In 2018, the current owners sought approval for a much denser development — 198 detached homes, 184 attached ones, and 240 condominium units, for a total of 622 dwellings. The scale alarmed local residents, who worried that traffic from the project would overwhelm two-lane Tooles Bend Road, the primary access to the peninsula from Northshore Drive.

But MPC approved the plan, and when the Northshore Corridor Association appealed to the BZA, that board also supported the development. The association filed suit, raising a range of claims, most of which were not upheld by Circuit Court Judge Kristi Davis. (Davis now sits on the state Court of Appeals herself, though she did not hear this appeal.)

But Davis did side with the local residents on one key claim: that a wastewater treatment plant included in the plans to serve the development’s residents was not allowed in planned residential (PR) areas.
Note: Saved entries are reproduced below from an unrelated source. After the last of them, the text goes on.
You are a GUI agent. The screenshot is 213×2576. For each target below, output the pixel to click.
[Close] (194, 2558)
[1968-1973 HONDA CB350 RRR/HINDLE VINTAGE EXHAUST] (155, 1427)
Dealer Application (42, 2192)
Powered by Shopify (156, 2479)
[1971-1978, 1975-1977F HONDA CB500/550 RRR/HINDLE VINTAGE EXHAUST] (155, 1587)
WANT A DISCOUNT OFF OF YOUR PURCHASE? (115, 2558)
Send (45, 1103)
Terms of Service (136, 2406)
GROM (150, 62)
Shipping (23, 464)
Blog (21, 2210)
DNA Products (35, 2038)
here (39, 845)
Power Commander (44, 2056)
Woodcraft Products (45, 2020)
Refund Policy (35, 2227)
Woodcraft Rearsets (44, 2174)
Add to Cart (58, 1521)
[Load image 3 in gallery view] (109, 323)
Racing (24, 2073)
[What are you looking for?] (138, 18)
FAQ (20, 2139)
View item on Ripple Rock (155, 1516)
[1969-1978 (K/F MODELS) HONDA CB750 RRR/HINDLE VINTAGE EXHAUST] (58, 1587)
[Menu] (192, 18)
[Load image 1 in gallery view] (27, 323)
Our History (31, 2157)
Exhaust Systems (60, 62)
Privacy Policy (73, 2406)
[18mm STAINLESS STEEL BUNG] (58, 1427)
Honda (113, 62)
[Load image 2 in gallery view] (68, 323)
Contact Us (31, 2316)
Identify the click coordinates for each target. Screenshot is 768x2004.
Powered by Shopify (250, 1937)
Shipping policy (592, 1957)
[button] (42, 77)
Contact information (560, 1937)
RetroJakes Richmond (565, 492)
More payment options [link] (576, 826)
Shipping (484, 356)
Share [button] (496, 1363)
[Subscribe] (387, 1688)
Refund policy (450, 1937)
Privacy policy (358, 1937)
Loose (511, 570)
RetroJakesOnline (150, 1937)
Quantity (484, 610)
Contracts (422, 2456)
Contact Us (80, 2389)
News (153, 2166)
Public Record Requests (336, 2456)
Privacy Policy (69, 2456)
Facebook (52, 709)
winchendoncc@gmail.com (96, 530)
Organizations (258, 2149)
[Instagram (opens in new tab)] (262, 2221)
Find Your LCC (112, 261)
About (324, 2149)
Davis noted that other zoning categories in the county’s ordinance did specifically allow for utility infrastructure, but the PR zone did not include it as an approved use.

After Davis’ ruling, Post Oak tried to get her to amend her decision by filing a letter from an engineer with First Utility District of Knox County stating that the company would provide sewer lines to the development, eliminating the need for the sewage treatment plant.

But Davis refused to consider the amendment on the grounds that it would amount to a significant change to the plans that had already been approved through a public process, without allowing for further public comment and input.

The appeals court agreed with Davis on that point, with Frierson writing, “Respondents’ effort to revise the Development Plan after the BZA review provided no due process for the revised method in which the development’s wastewater would be handled to be presented in a public forum.”

The appeals court also refused to consider an argument from the defendants that the county doesn’t have the authority to regulate utilities in the first place, since they have their own defined statutory powers.

Frierson noted that because of the county’s participation in the case, “we are presented with the unusual situation of Knox County’s having apparently joined in Post Oak’s argument against the county’s regulation authority.” But he said the question of the county’s ability to control utility construction wasn’t raised by the county or the developer at either the BZA or in the original trial, and therefore could not be raised on appeal.

Neither Davis nor the appeals court found merit in the local residents’ other stated concerns, which included the sufficiency of the development’s traffic safety plan and the increased density from that originally discussed in 1993.

But Montgomery said the area needs infrastructure improvements before residents will feel comfortable with more development.

“As is our view for all of West Knox County, we believe that improvements in infrastructure to ensure public safety and the long range quality of life for the area should precede development,” she said. “The property’s historic significance as a very early Indian burial ground, as a land grant to Revolutionary War soldier John Toole and as the original site of Lakeshore Insane Asylum make it likely that any development proposal there will draw significant public scrutiny. NCA would almost certainly be a part of those community discussions.”